## WORK ORDER
Type the entries out once more. Match them exactly.

## DATA LISTING
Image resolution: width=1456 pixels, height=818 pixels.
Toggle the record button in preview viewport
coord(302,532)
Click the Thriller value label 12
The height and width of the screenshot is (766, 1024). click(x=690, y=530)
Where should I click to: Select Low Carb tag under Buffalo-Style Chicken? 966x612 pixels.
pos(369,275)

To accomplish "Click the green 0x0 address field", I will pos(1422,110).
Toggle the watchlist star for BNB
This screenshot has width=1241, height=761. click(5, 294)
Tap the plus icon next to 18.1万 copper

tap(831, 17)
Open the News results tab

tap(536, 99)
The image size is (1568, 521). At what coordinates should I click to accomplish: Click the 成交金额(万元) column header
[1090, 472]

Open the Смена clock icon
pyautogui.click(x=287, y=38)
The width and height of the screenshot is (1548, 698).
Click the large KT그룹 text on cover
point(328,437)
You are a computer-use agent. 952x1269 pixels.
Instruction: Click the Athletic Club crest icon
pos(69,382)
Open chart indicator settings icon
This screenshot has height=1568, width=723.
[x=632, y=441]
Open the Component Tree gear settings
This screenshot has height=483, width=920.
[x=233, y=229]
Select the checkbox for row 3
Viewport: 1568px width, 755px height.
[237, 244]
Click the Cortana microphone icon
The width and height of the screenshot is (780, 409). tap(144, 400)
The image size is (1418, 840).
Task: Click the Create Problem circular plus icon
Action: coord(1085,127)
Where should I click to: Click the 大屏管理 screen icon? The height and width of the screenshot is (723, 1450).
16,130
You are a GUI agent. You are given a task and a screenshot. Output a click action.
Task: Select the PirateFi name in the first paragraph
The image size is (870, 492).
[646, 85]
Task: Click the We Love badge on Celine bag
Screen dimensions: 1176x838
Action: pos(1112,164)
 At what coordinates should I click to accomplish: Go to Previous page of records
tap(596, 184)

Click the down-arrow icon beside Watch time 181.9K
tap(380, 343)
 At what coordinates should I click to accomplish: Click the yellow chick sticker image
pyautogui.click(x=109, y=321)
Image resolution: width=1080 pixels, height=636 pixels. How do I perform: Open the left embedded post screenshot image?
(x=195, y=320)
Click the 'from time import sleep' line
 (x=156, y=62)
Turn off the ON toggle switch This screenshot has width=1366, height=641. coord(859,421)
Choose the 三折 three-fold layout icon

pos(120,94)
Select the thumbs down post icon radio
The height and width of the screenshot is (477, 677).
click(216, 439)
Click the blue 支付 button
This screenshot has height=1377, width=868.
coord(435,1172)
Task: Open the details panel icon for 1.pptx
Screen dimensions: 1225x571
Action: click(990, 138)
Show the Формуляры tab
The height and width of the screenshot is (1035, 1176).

## RESPONSE TO THE TASK
Image resolution: width=1456 pixels, height=818 pixels.
Toggle the record button in preview viewport
coord(302,532)
Click the Thriller value label 12
The height and width of the screenshot is (766, 1024). click(x=690, y=530)
Where should I click to: Select Low Carb tag under Buffalo-Style Chicken? 966x612 pixels.
pos(369,275)

To accomplish "Click the green 0x0 address field", I will pos(1422,110).
Toggle the watchlist star for BNB
This screenshot has width=1241, height=761. click(5, 294)
Tap the plus icon next to 18.1万 copper

tap(831, 17)
Open the News results tab

tap(536, 99)
The image size is (1568, 521). At what coordinates should I click to accomplish: Click the 成交金额(万元) column header
[1090, 472]

Open the Смена clock icon
pyautogui.click(x=287, y=38)
The width and height of the screenshot is (1548, 698).
Click the large KT그룹 text on cover
point(328,437)
You are a computer-use agent. 952x1269 pixels.
Instruction: Click the Athletic Club crest icon
pos(69,382)
Open chart indicator settings icon
This screenshot has height=1568, width=723.
[x=632, y=441]
Open the Component Tree gear settings
This screenshot has height=483, width=920.
[x=233, y=229]
Select the checkbox for row 3
Viewport: 1568px width, 755px height.
[237, 244]
Click the Cortana microphone icon
The width and height of the screenshot is (780, 409). tap(144, 400)
The image size is (1418, 840).
Task: Click the Create Problem circular plus icon
Action: coord(1085,127)
Where should I click to: Click the 大屏管理 screen icon? The height and width of the screenshot is (723, 1450).
16,130
You are a GUI agent. You are given a task and a screenshot. Output a click action.
Task: Select the PirateFi name in the first paragraph
The image size is (870, 492).
[646, 85]
Task: Click the We Love badge on Celine bag
Screen dimensions: 1176x838
Action: pos(1112,164)
 At what coordinates should I click to accomplish: Go to Previous page of records
tap(596, 184)

Click the down-arrow icon beside Watch time 181.9K
tap(380, 343)
 At what coordinates should I click to accomplish: Click the yellow chick sticker image
pyautogui.click(x=109, y=321)
Image resolution: width=1080 pixels, height=636 pixels. How do I perform: Open the left embedded post screenshot image?
(x=195, y=320)
Click the 'from time import sleep' line
 (x=156, y=62)
Turn off the ON toggle switch This screenshot has width=1366, height=641. coord(859,421)
Choose the 三折 three-fold layout icon

pos(120,94)
Select the thumbs down post icon radio
The height and width of the screenshot is (477, 677).
click(216, 439)
Click the blue 支付 button
This screenshot has height=1377, width=868.
coord(435,1172)
Task: Open the details panel icon for 1.pptx
Screen dimensions: 1225x571
Action: click(990, 138)
Show the Формуляры tab
The height and width of the screenshot is (1035, 1176).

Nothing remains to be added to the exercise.